Home > Uncategorized > Sime Darby to invest US$3.1 billion in Liberia

Sime Darby to invest US$3.1 billion in Liberia

MONROVIA (Liberia): Sime Darby Bhd expects to invest as much as US$3.1 billion (RM9.3 billion) in its Liberian estates until 2025, chairman Tun Musa Hitam said.

Musa said since Sime Darby Plantation Liberia Inc’s (SDPLI) entry into Liberia two years ago, it had shown that it is serious in being part of the community where the estates are located.

Thus far, SDPLI had rebuilt 15 schools, stocking them up with new furniture as well as paying the teachers’ salaries.

It had also refurbished three new school buses to ferry the children to the schools within its estates. SDPLI has purchased an ambulance unit and expanded the sick wards at the hospital ground within its estates.

“We’re here for the long haul and we believe the win-win approach is the best way to do business with our partners here. After all, the oil palm is proven to be a crop of peace and prosperity,” Musa said.

Also present was Sime Darby Plantation senior vice president I of agribusiness division Helmy Othman Basha. He said SDPLI had already established four plots of nurseries that will generate 780,000 seedlings. This will kick-start the first planting of 5,200ha at Grand Cape Mount County.

“For the next 15 years, we’re scheduled to invest in infrastructure like roads, bridges, electricity and piped water. We’ll also put up the mills,” he said.

Yesterday, in a briefing, he explained to visiting Malaysian reporters that, by 2025, SDPLI intends to plant up to 170,000ha with oil palms across four counties namely Grand Cape Mount, Bomi, Bong and Gbarpolu.

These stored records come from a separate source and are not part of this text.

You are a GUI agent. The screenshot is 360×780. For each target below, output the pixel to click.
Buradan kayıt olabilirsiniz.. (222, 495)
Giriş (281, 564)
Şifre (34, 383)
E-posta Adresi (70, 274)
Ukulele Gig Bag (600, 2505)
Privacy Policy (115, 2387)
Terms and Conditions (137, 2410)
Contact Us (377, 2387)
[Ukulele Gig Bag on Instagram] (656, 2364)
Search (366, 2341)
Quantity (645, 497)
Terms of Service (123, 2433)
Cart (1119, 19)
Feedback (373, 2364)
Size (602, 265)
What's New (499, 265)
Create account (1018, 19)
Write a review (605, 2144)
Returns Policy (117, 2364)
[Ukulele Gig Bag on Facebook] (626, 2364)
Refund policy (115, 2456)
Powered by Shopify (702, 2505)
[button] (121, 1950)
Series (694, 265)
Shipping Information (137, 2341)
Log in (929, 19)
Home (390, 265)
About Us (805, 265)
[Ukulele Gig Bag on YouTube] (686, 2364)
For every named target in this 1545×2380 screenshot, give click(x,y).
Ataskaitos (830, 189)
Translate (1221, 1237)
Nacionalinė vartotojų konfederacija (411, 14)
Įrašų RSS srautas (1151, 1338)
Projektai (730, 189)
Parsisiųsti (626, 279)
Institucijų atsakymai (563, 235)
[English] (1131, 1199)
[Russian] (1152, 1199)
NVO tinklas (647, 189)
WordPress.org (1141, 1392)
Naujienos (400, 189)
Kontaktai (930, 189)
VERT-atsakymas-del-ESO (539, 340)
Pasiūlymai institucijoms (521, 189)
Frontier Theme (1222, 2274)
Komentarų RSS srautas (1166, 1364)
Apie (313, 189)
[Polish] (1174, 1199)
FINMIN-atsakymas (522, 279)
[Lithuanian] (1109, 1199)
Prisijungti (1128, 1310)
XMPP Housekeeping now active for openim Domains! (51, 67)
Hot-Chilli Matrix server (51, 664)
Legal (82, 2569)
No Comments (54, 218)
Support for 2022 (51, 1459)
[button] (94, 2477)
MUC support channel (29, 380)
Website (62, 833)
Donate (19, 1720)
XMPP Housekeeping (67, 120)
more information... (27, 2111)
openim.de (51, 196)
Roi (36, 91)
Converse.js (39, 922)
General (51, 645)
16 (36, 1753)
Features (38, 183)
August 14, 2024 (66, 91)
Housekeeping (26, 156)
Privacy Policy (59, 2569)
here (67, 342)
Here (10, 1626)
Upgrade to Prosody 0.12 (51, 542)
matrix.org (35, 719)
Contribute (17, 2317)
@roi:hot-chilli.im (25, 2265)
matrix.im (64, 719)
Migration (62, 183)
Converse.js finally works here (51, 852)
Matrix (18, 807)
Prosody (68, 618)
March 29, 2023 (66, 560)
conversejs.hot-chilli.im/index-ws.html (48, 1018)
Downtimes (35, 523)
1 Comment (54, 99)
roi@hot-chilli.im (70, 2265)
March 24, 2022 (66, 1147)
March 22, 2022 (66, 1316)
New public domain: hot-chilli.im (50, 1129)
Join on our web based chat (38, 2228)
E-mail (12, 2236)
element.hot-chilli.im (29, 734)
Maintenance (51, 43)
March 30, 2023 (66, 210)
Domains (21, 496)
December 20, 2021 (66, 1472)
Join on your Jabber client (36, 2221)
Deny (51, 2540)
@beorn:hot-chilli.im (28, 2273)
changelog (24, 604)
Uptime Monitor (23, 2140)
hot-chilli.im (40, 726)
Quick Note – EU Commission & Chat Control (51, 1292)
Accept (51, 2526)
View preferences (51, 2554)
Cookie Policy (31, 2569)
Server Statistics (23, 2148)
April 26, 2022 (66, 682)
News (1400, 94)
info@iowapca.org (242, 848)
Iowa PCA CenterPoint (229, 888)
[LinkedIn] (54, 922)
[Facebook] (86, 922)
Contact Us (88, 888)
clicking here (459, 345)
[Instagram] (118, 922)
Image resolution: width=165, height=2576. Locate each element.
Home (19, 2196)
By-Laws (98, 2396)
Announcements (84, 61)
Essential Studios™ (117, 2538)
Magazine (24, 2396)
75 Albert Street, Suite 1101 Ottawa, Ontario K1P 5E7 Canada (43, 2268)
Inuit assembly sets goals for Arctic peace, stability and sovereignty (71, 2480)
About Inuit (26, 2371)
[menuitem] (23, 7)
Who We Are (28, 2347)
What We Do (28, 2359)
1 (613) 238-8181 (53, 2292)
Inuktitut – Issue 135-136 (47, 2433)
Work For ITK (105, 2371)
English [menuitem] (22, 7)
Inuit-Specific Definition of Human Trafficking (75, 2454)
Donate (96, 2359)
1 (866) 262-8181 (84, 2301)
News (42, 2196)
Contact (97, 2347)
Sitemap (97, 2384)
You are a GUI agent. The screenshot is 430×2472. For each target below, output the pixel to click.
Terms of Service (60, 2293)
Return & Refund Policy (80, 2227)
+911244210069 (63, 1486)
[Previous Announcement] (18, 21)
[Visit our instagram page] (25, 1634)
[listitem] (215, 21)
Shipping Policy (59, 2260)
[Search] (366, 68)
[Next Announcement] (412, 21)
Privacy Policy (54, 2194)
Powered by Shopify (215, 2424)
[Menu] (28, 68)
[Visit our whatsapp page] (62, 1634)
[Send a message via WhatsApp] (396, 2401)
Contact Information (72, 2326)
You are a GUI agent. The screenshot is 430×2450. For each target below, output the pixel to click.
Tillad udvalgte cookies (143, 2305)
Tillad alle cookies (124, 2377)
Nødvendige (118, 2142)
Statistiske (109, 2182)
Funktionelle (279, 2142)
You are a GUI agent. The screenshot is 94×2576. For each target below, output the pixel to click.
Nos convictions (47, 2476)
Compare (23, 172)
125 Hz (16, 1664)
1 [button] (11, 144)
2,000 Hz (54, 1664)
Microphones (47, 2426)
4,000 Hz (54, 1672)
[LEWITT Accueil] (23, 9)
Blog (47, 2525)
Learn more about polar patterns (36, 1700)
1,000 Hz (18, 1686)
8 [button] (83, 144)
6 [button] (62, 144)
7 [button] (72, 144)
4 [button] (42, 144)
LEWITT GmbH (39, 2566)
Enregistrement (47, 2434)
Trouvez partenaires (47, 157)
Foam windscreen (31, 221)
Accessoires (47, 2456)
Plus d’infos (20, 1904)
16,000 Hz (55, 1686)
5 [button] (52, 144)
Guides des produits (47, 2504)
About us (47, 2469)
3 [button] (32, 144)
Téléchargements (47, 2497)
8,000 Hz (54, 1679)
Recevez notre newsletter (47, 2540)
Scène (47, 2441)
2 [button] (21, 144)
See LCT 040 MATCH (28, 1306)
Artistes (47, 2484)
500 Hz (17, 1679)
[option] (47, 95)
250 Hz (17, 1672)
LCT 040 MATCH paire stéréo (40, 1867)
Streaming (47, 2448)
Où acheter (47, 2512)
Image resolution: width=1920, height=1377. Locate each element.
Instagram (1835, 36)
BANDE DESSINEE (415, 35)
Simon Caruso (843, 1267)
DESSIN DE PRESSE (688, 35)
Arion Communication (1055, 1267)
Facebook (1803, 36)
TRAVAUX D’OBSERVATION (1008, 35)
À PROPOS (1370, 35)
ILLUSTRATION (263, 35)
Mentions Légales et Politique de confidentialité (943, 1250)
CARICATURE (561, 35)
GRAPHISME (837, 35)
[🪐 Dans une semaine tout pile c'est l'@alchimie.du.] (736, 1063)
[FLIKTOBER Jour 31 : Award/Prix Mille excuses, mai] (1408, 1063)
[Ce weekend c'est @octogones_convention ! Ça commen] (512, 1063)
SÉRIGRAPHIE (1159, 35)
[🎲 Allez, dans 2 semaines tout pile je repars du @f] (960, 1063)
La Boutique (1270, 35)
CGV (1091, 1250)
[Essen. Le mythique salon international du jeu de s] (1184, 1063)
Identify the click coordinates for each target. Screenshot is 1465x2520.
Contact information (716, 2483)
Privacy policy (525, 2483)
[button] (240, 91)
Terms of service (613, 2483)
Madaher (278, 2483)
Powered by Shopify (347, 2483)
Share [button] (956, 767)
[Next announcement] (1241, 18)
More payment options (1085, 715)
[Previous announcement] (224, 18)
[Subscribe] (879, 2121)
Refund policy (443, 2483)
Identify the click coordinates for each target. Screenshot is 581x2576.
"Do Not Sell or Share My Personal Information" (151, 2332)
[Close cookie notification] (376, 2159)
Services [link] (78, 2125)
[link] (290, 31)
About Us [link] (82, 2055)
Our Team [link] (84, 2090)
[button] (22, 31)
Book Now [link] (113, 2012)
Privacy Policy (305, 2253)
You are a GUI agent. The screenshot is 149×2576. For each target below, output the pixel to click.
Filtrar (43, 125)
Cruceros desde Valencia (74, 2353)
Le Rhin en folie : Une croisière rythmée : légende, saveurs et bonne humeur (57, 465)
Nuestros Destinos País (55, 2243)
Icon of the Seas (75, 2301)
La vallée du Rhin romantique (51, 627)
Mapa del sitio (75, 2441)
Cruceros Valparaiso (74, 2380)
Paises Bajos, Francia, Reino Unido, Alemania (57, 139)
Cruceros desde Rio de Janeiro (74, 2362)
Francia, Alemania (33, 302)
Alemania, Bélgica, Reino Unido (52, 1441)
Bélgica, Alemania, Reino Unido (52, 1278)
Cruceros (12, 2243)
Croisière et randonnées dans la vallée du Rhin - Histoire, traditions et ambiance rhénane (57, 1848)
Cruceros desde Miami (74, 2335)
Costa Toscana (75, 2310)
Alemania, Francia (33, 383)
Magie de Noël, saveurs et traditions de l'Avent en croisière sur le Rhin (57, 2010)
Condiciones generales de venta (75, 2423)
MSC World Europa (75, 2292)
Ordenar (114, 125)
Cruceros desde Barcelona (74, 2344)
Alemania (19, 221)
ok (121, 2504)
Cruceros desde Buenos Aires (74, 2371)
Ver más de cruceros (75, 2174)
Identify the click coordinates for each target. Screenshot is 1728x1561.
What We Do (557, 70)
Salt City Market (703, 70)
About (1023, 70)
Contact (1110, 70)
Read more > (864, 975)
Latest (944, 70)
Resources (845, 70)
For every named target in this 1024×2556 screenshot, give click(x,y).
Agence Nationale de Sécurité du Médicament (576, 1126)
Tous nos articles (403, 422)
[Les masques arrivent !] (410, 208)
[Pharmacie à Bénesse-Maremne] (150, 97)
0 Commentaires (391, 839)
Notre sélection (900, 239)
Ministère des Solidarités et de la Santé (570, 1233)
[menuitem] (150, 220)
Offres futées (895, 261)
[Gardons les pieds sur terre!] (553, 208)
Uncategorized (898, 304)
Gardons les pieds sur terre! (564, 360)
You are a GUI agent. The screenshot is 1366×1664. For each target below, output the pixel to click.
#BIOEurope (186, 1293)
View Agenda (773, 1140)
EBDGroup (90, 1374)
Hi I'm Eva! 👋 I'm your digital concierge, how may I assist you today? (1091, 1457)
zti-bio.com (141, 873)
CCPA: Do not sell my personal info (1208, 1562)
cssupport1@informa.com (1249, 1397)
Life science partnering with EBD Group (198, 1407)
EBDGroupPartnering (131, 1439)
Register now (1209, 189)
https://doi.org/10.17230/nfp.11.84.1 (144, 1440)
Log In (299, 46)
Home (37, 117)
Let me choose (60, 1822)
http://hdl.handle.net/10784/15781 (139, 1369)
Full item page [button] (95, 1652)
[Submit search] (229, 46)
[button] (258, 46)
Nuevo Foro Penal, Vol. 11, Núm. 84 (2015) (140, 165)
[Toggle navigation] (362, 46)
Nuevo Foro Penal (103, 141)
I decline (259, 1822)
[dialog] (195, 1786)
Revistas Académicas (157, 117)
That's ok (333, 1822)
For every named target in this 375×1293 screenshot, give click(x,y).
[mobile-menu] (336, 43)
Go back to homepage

Helmy said Sime Darby, a firm believer in good agriculture practice, will undertake social and environmental impact assessments before any development begins. For example, it will maintain riparian buffer zones between water bodies and planted areas.

By 2015, the group will start to put up 15 mills; each mill for every 10,000ha. These mills, while extracting crude palm oil and fueled by biomass, are self sustaining. This is because they will able to generate steam and electricity for use within the estates.

“Each of the 90-tonne an hour mill is budgeted to cost around RM90 million because of costlier building materials and logistics here,” he said.

By 2035, SDPLI should be fully-operational. “We estimate that our operations here will create and support 35,000 jobs. There will also be spillover impacts in uplifting the livelihoods of surrounding communities of the estates,” he said.

He explained that under the Liberian government’s concession to develop 220,000ha until 2072, SDPLI is required to work with smallholders to plant up another 44,000ha under an Outgrowers Scheme.

 “This scheme is to help smallholders and surrounding communities, a programme similar to Felda that has tremendous multiplier effect on the local economy. Here, we will provide management expertise while the Liberian government accord financing to the smallholders.”